WATCH: CCA Colloquium with Doug Kothe

Date & Time


Title: Delivering on the Exascale Computing Project Mission for the U.S. Department of Energy

The vision of the U.S. Department of Energy (DOE) Exascale Computing Project (ECP), initiated in 2016 as a formal DOE project executing through 2023, is to accelerate innovation with exascale simulation and data science solutions that enhance U.S. economic competitiveness, strengthen our national security, and change our quality of life. ECP’s mission is to deliver exascale-ready applications and solutions that address currently intractable problems of strategic importance and national interest; create and deploy an expanded and vertically integrated software stack on DOE HPC exascale and pre-exascale systems, thereby defining the enduring US exascale ecosystem; and leverage U.S. HPC vendor research activities and products into DOE HPC exascale systems. The project is a joint effort of two DOE programs: the Office of Science Advanced Scientific Computing Research Program and the National Nuclear Security Administration Advanced Simulation and Computing Program. ECP’s RD&D activities, which encompass the development of applications, software technologies, and hardware technologies and architectures, is carried out by over 100 small teams of scientists and engineers from the DOE national laboratories, universities, and industry. Illustrative examples will be given on how the ECP teams are delivering in its three areas of technical focus:

• Applications: Creating or enhancing the predictive capability of applications through algorithmic and software advances via co-design centers; targeted development of requirements-based models, algorithms, and methods; systematic improvement of exascale system readiness and utilization; and demonstration and assessment of effective software integration.

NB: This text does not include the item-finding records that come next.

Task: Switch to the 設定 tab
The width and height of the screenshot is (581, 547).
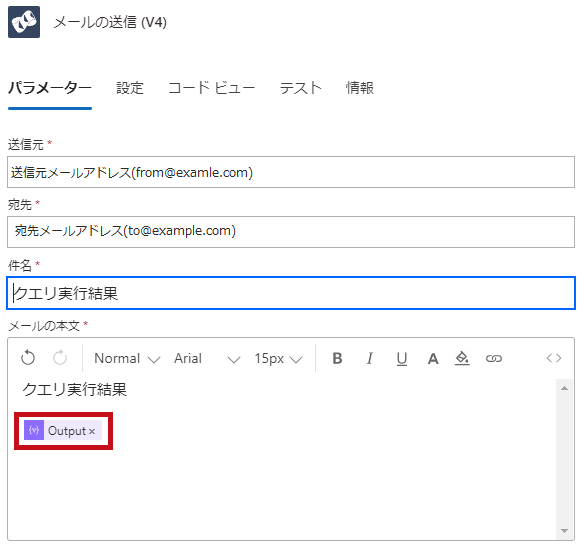Action: tap(130, 88)
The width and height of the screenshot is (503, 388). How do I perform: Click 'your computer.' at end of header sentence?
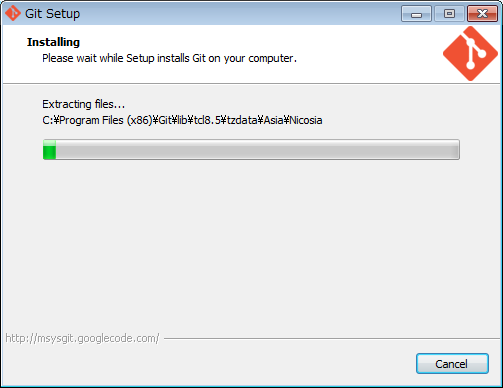(260, 58)
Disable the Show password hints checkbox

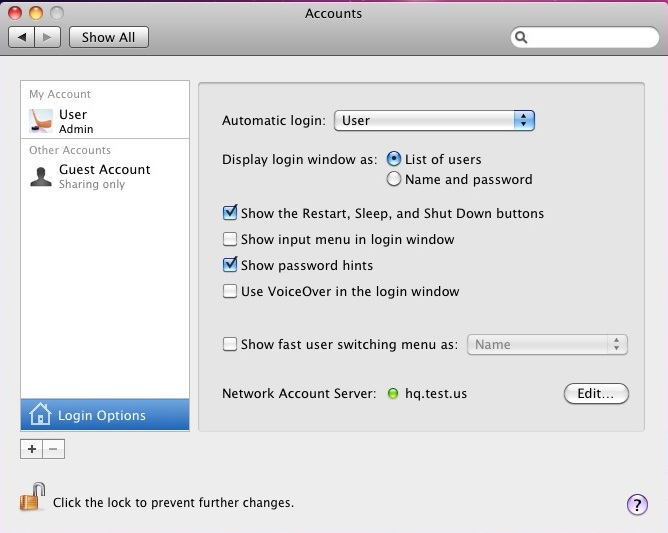(x=230, y=265)
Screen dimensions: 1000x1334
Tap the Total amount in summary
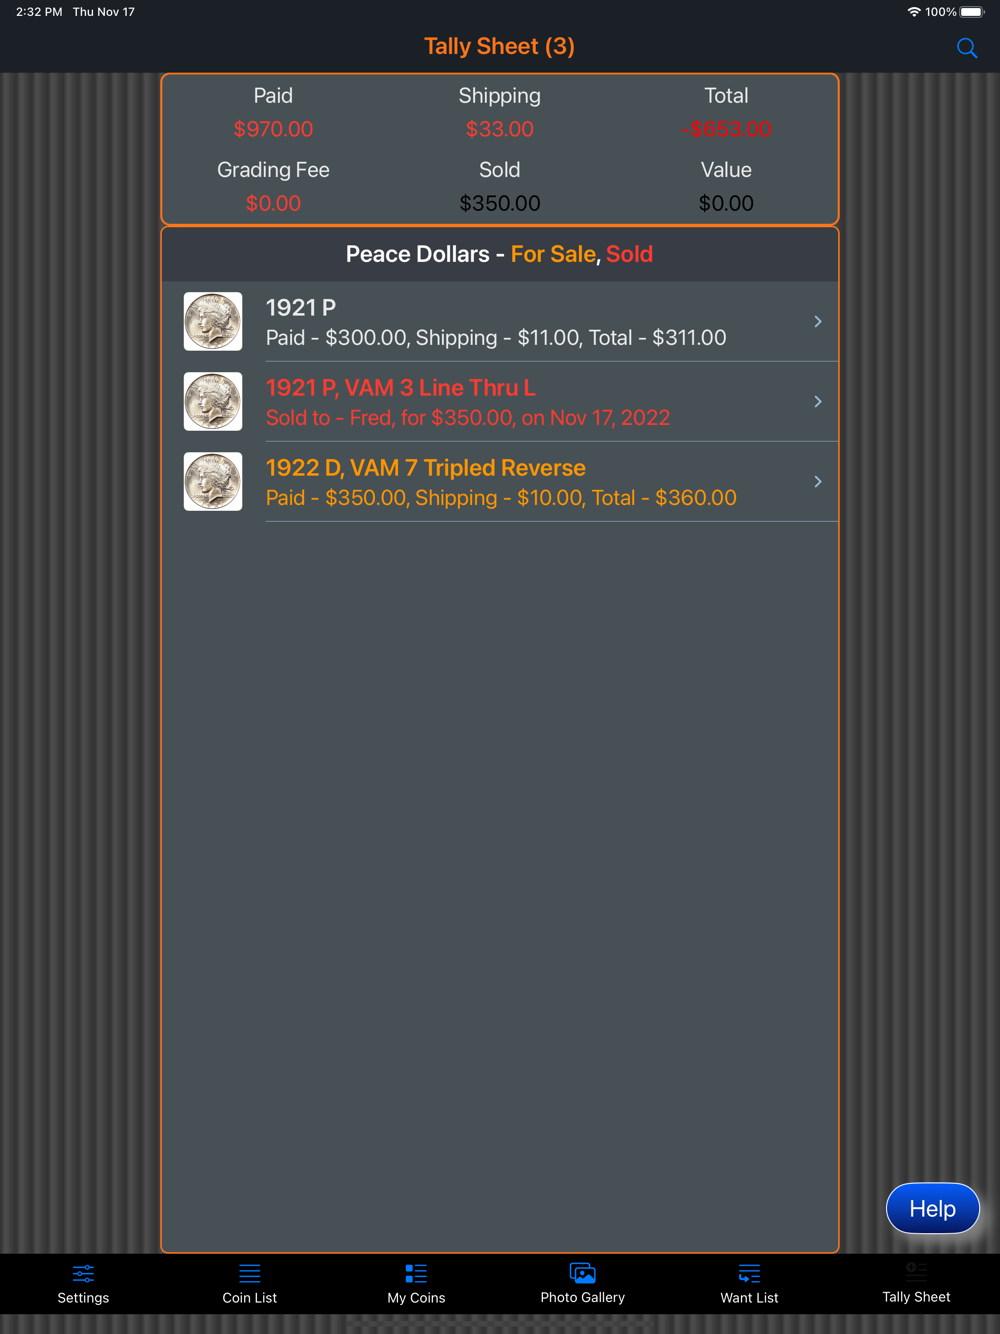click(726, 129)
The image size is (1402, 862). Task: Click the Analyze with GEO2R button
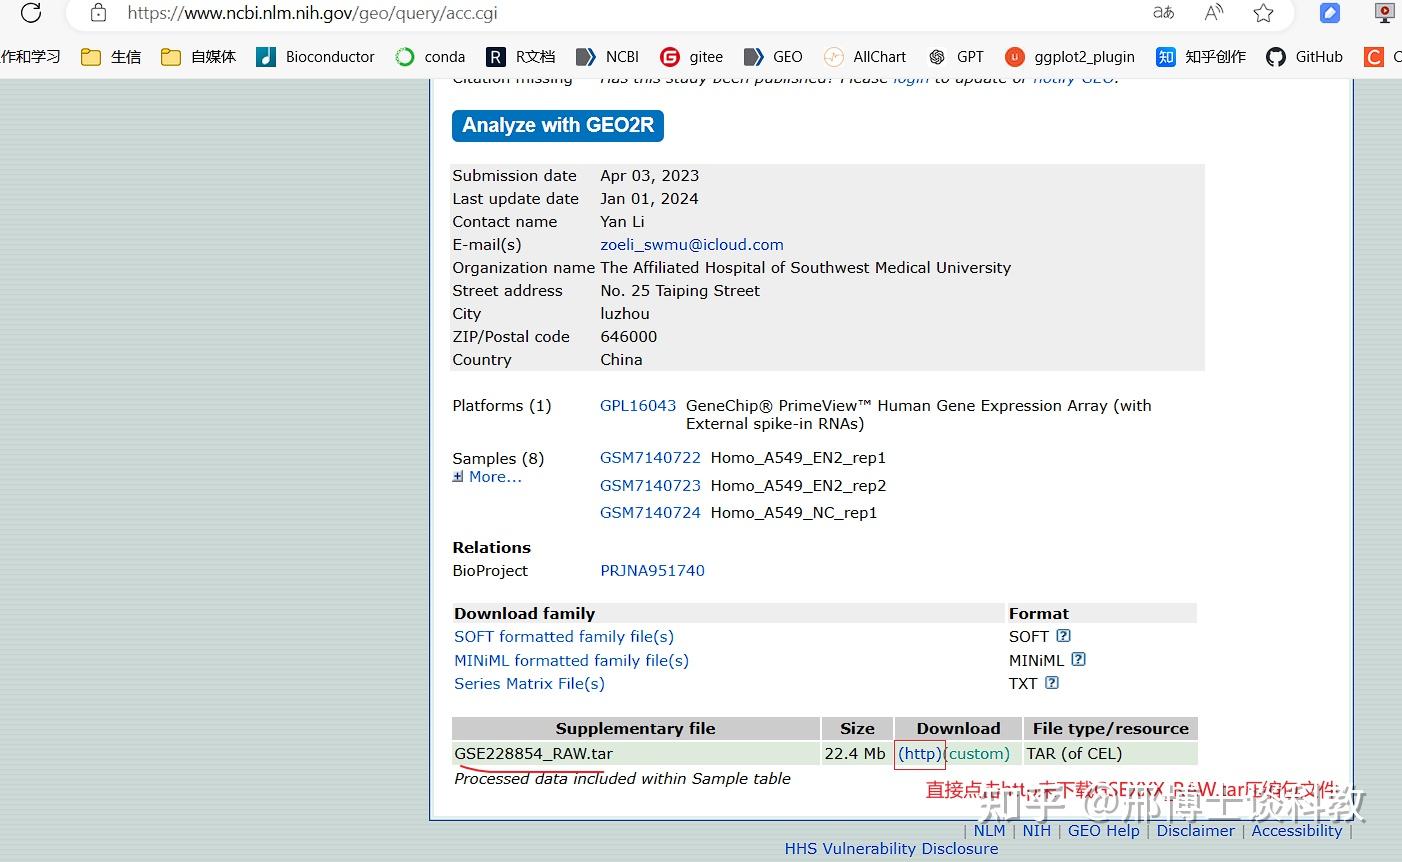[x=558, y=125]
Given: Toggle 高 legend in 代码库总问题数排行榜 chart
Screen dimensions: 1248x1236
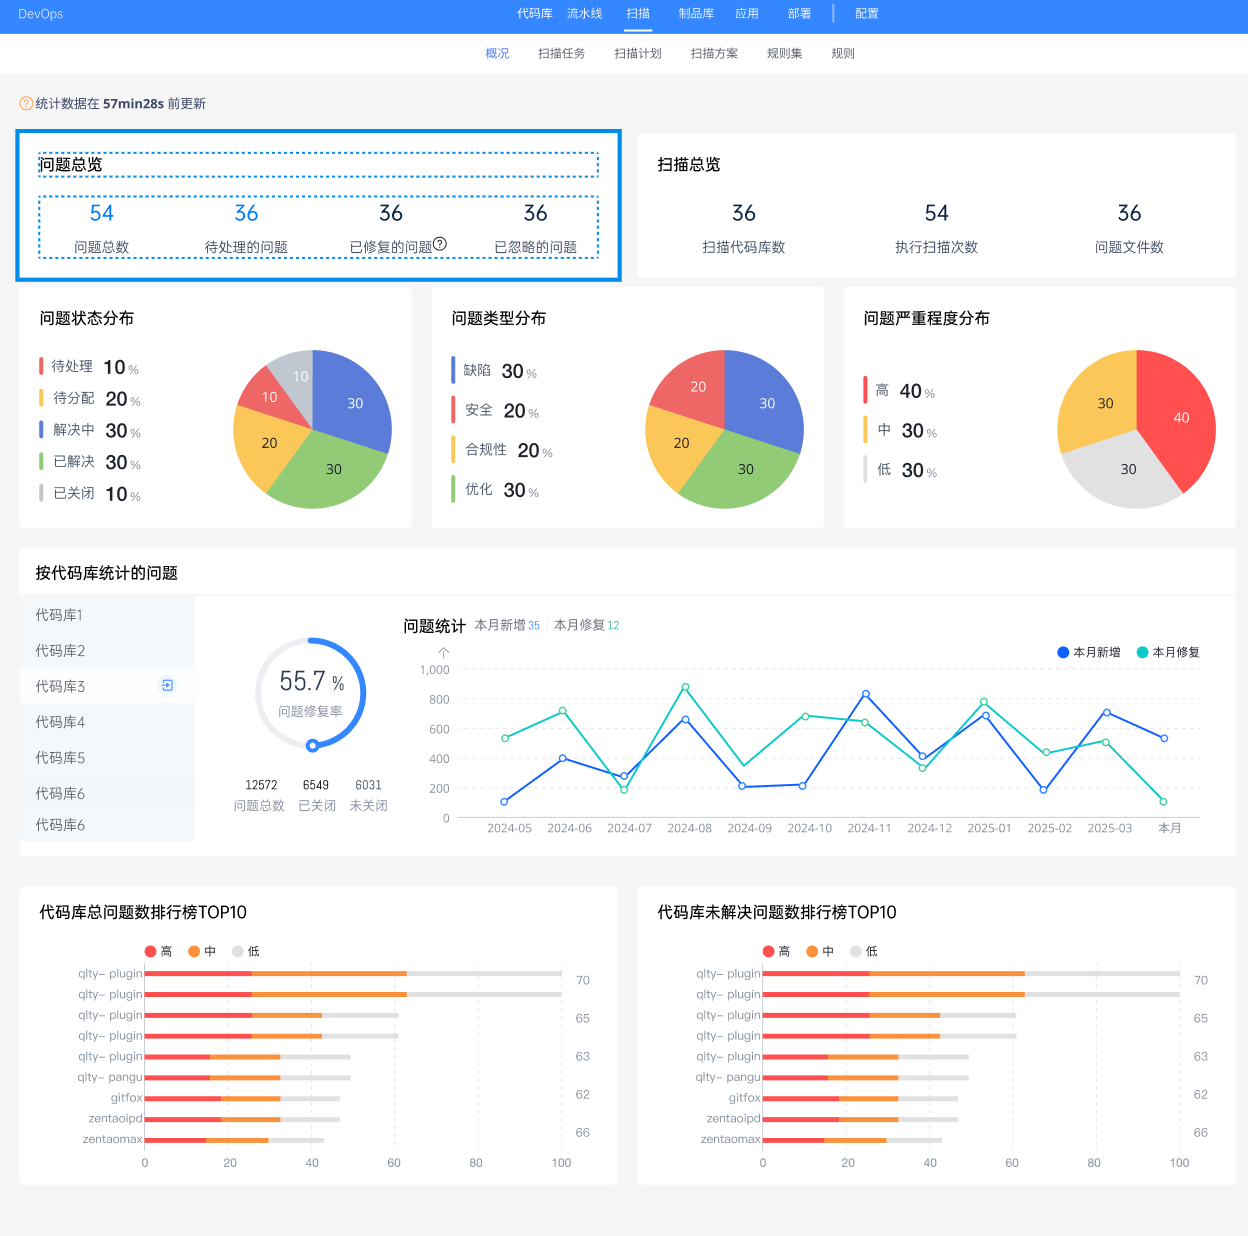Looking at the screenshot, I should point(158,951).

• Software Technologies: Developing and delivering a vertically integrated software stack containing advanced mathematical libraries, extreme-scale programming environments, development tools, visualization libraries, and the software infrastructure to support large-scale data management and data science for science and security applications.

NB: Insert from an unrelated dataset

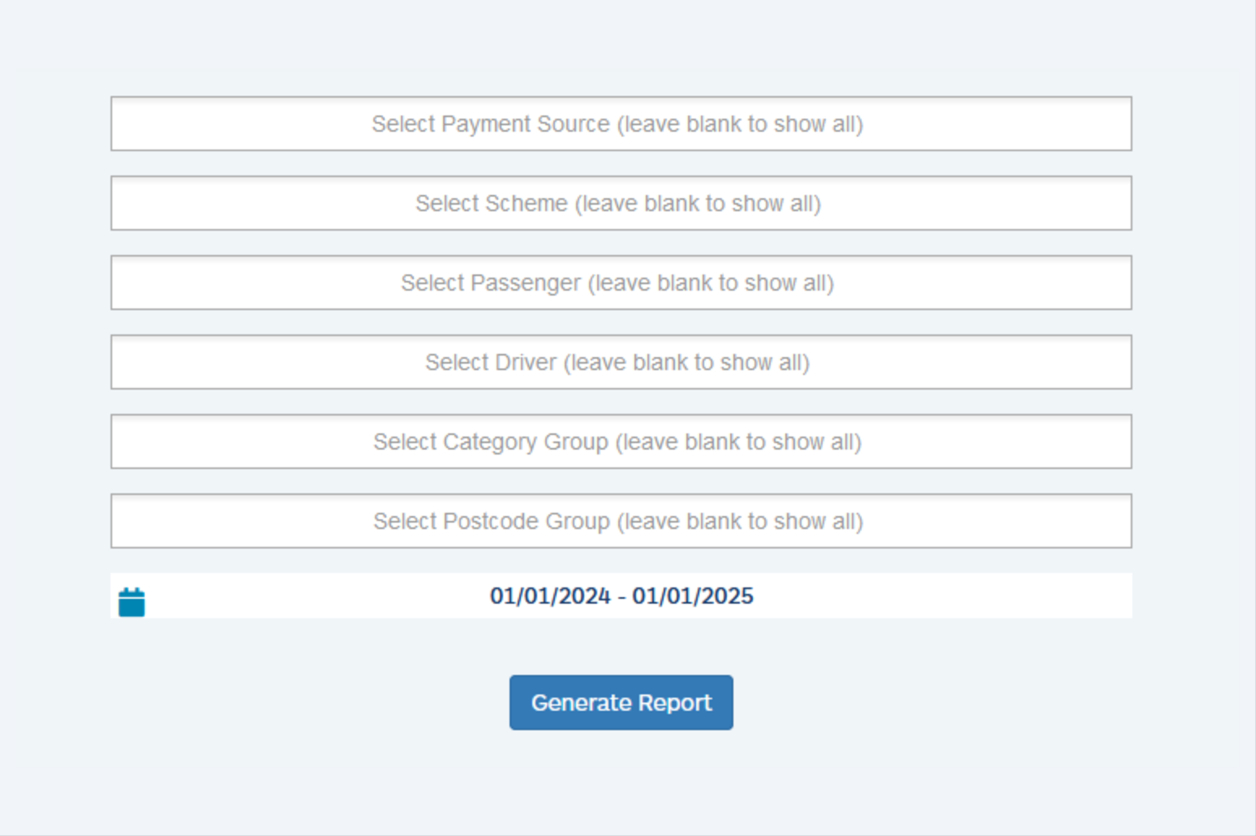The height and width of the screenshot is (836, 1256).
Task: Focus the Payment Source filter box
Action: click(x=620, y=124)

• Hardware and Integration: Supporting U.S. HPC vendor R&D focused on innovative architectures for competitive exascale system designs; objectively evaluating hardware designs; deploying an integrated and continuously tested exascale software ecosystem at DOE HPC facilities; accelerating application readiness on targeted exascale architectures; and training on key ECP technologies to accelerate the software development cycle and optimize productivity of application and software developers.

About the Speaker

Douglas B. Kothe (Doug) has over three decades of experience in conducting and leading applied R&D in computational science applications designed to simulate complex physical phenomena in the energy, defense, and manufacturing sectors. Doug is currently the Director of the U.S. Department of Energy (DOE) Exascale Computing Project (ECP). Prior to that, he was Deputy Associate Laboratory Director of the Computing and Computational Sciences Directorate (CCSD) at Oak Ridge National Laboratory (ORNL). Other prior positions for Doug at ORNL, where he has been since 2006, include Director of the Consortium for Advanced Simulation of Light Water Reactors, DOE’s first Energy Innovation Hub (2010-2015), and Director of Science at the National Center for Computational Sciences (2006-2010).

Before coming to ORNL, Doug spent 20 years at Los Alamos National Laboratory, where he held a number of technical and line and program management positions, with a common theme being the development and application of modeling and simulation technologies targeting multi-physics phenomena characterized in part by the presence of compressible or incompressible interfacial fluid flow. Doug also spent one year at Lawrence Livermore National Laboratory in the late 1980s as a physicist in defense sciences.

Doug holds a Bachelor in Science in Chemical Engineering from the University of Missouri – Columbia (1983) and a Masters in Science (1986) and Doctor of Philosophy (1987) in Nuclear Engineering from Purdue University.